Foreword by Ian Browde
One dark night a dervish passing by a dry well heard a cry for help. "What is the matter?" he called down.
"I am a grammarian, and have fallen due to my ignorance of the path, into this deep well, where I am all but immobilized," came the response.
"Hold friend I'll fetch a ladder and rope," said the dervish.
"One moment please!" said the grammarian, "Your grammar and diction are flawed; be good enough to amend them."
"If that is so much more important than the essentials," shouted the dervish "you had best stay where you are until I have learned to speak properly."
And he went on his way.
From Tales of the Dervishes, Idries Shah.
Our lives are growing more and more complicated. Technology aimed to relieve our burden is increasingly difficult to use and to manage. Experts and meta-experts are required even for the apparently most simple of tasks. We have become "slaves of what our slaves create."
There are few people that I encounter these days who are not too busy, too stressed, or too pressed for time. Companies of all hues, particularly the large "successful" ones, are feeling pressure on their ability to sustain the business models that brought them to where they are. Lay-offs are commonplace, health benefits are being cut or re-structured, and many employees privately view employment as a privilege not a right. All the time, executives, managers, especially IT managers, are driving harder to "do more with less." A fundamental shift is required, not only in what we do but in how we think.
Enter Radical Simplicity by Rick Hayes-Roth and Daniel Amor. These two technology visionaries share a perspective of why the reality we are experiencing is the way it is, and why that can change over the next decade or so. The reality this important book helps us see is that we are living in the era of computers as tools. Ironically, the better we are at using these tools, the greater the load and the stress until we are literally bursting our seams mentally, physically, and emotionally.
This forward-looking work helps us gain insight into the fact that the many tool users around the world are really the menial workers of the information age. Yet we continue to believe that another Powerpoint presentation, another MS Word memo, another Excel spreadsheet, not to mention the 20, 90, 250 emails a day of dubious value, are providing us a better life.
Hayes-Roth and Amor, in a simple, accessible way called me-centric computing, offer a view into a possible future that is ours for the taking. They share a vision of a new possibility for our relationship with these ubiquitous tools, and hence ourselves, that could be a Renaissance in how human beings work, learn, and play with computers as our support system, our agents, and our menial task performers.

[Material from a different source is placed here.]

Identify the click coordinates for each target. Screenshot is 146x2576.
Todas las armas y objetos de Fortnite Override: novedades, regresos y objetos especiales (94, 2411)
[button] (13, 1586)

This book is essential reading for any business or technology strategist who wants to ensure that her or his company will survive the next decade and be part of the emerging solution, part of the knowledge age or the age of enlivenment.
Radical Simplicity uses its own metaphor and simply tells us that most of the technology is presently available for this seemingly idyllic world where computers do the menial work and people get to take back their time and enliven their spirit.
Whether your interest is technologies and applications like SOAP, UDDI, HTTPS, and XML or whether you want a view of what is actually available like Cooltown, OnStar, Screenfridge, or Hive, it is all there.
If you want to understand how designing appliances and products must change and how to do it; or if you want to learn how software agents, mobility, and trust are fundamental building blocks for the future, this eminently readable book tells it like it is, simply and unpretentiously.
In a nutshell, Radical Simplicity urges us to move beyond focusing on the tools and the products and start focusing on each and every "me" out there; how we work, and what we need. The book tells us not just "why" but "how," while providing useful URLs as footnotes, a neat touch! It explains in both lay and professional terms how software agents are critical in our own evolution from tool-slaves to appliance-masters. It offers an optimistic yet balanced view of what the future can be, a most useful book; thanks Rick and Daniel.